## [Prompt]
Here the job is to print only the lines from the one containing "This screenshot has height=717, width=1349." to the end of the entries, both included, exactly as they stand, with pictures excluded.

=== Data under study ===

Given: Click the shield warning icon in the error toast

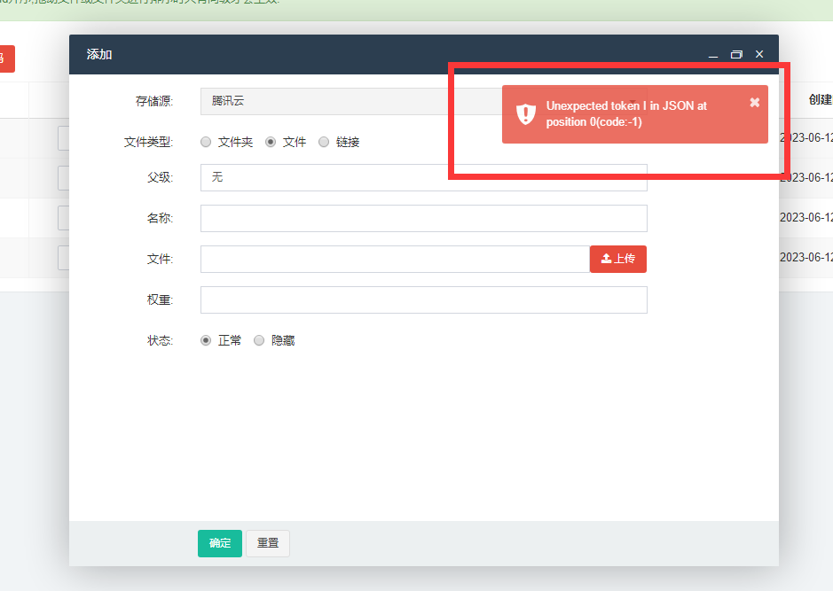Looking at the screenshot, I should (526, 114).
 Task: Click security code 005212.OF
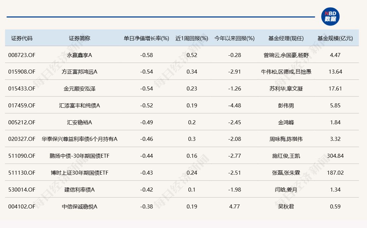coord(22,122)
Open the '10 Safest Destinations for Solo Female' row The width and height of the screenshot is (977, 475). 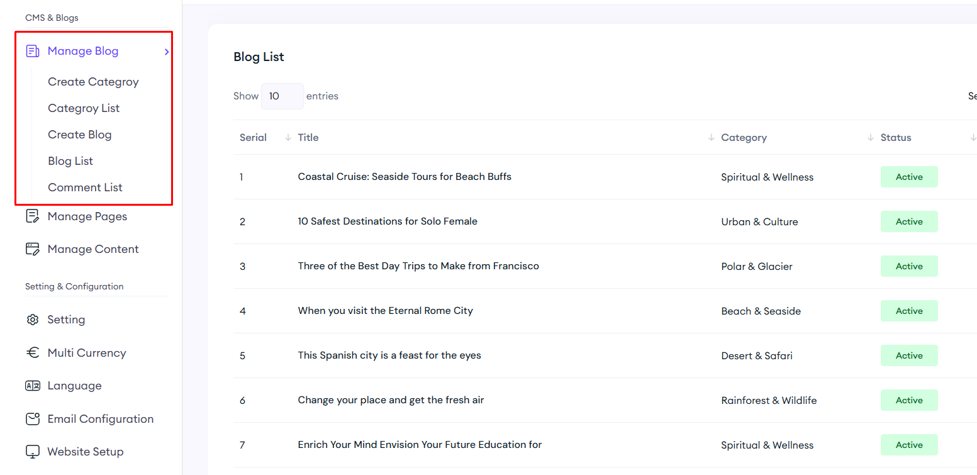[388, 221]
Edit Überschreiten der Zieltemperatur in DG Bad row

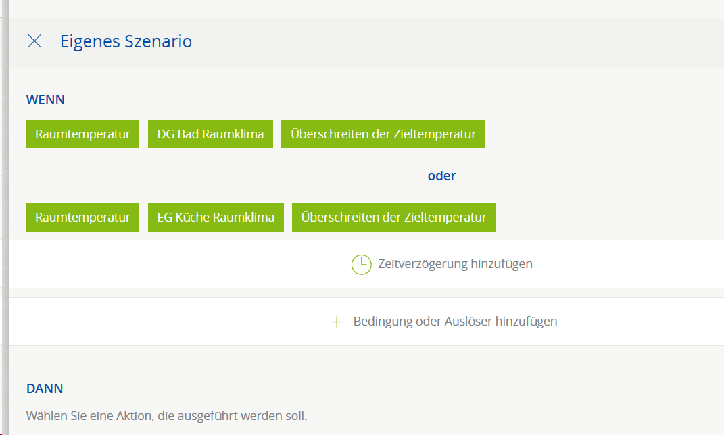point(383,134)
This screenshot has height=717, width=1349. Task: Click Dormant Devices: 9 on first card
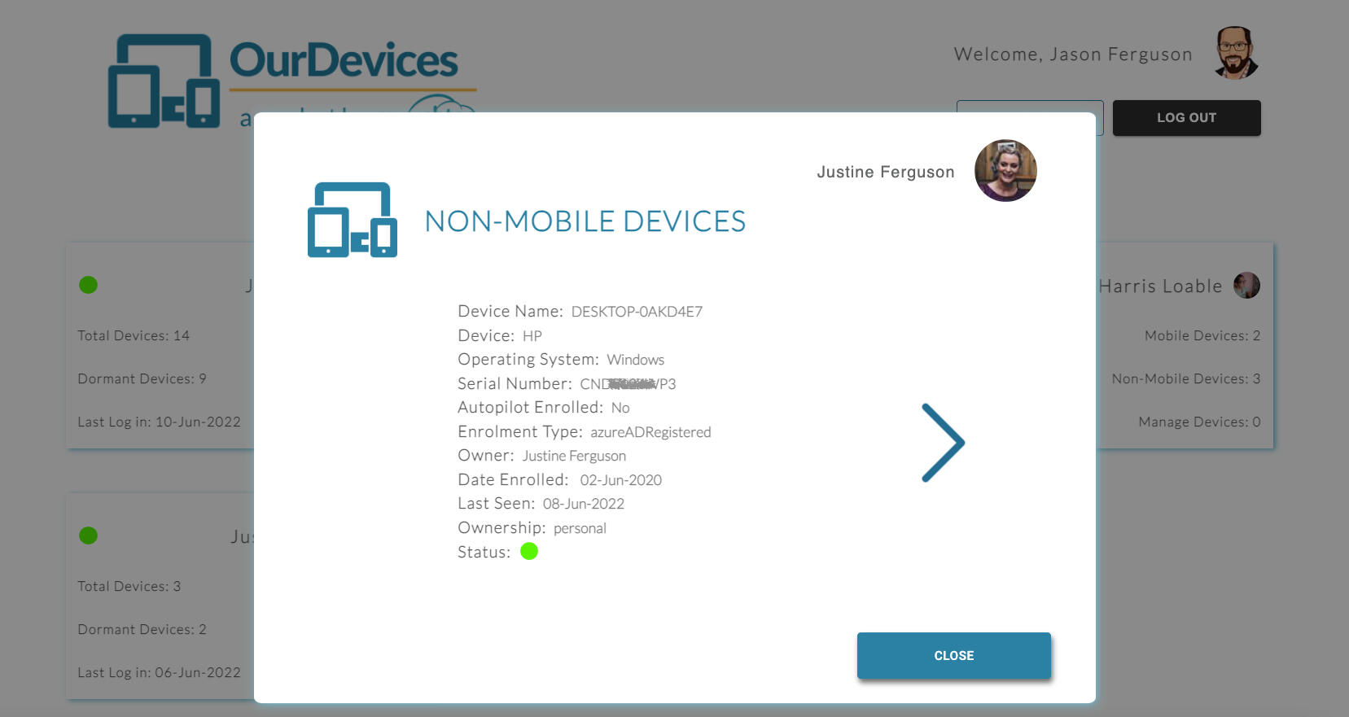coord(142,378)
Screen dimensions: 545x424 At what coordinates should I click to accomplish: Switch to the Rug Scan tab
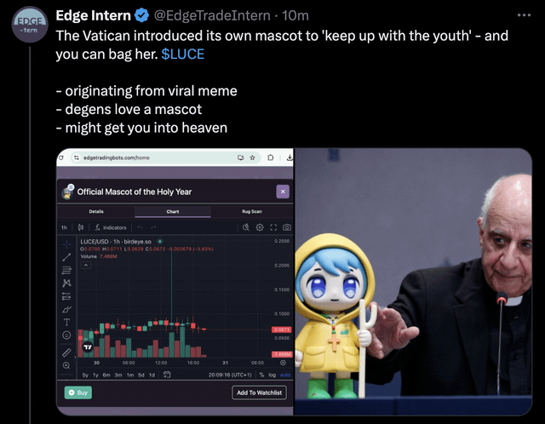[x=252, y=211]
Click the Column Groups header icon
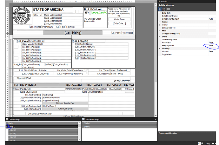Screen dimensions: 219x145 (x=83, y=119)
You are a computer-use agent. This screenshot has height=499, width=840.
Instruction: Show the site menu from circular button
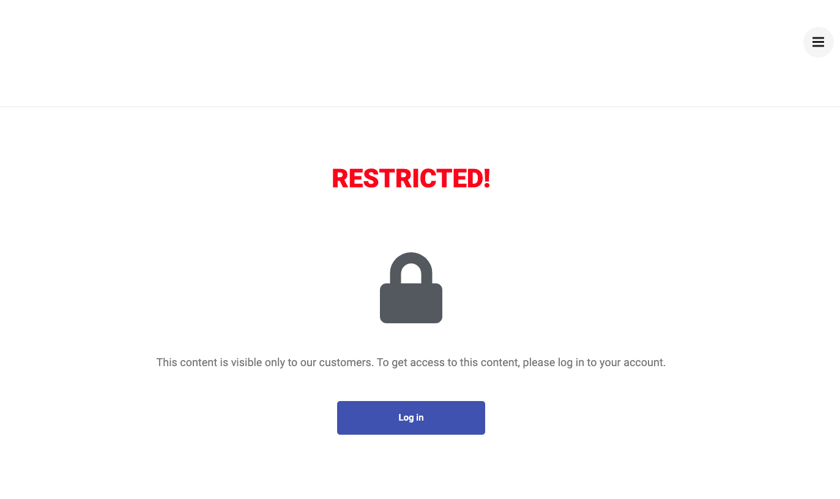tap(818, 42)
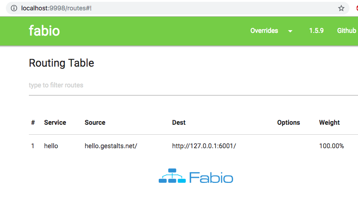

===

## [Answer below]
This screenshot has height=717, width=1349. Task: Click Dormant Devices: 9 on first card
coord(142,378)
Screen dimensions: 545x424 At what coordinates should I click to accomplish: Switch to the Rug Scan tab
[x=252, y=211]
Click the Column Groups header icon
Screen dimensions: 219x145 (x=83, y=119)
You are a computer-use agent. This screenshot has height=499, width=840.
Instruction: Show the site menu from circular button
tap(818, 42)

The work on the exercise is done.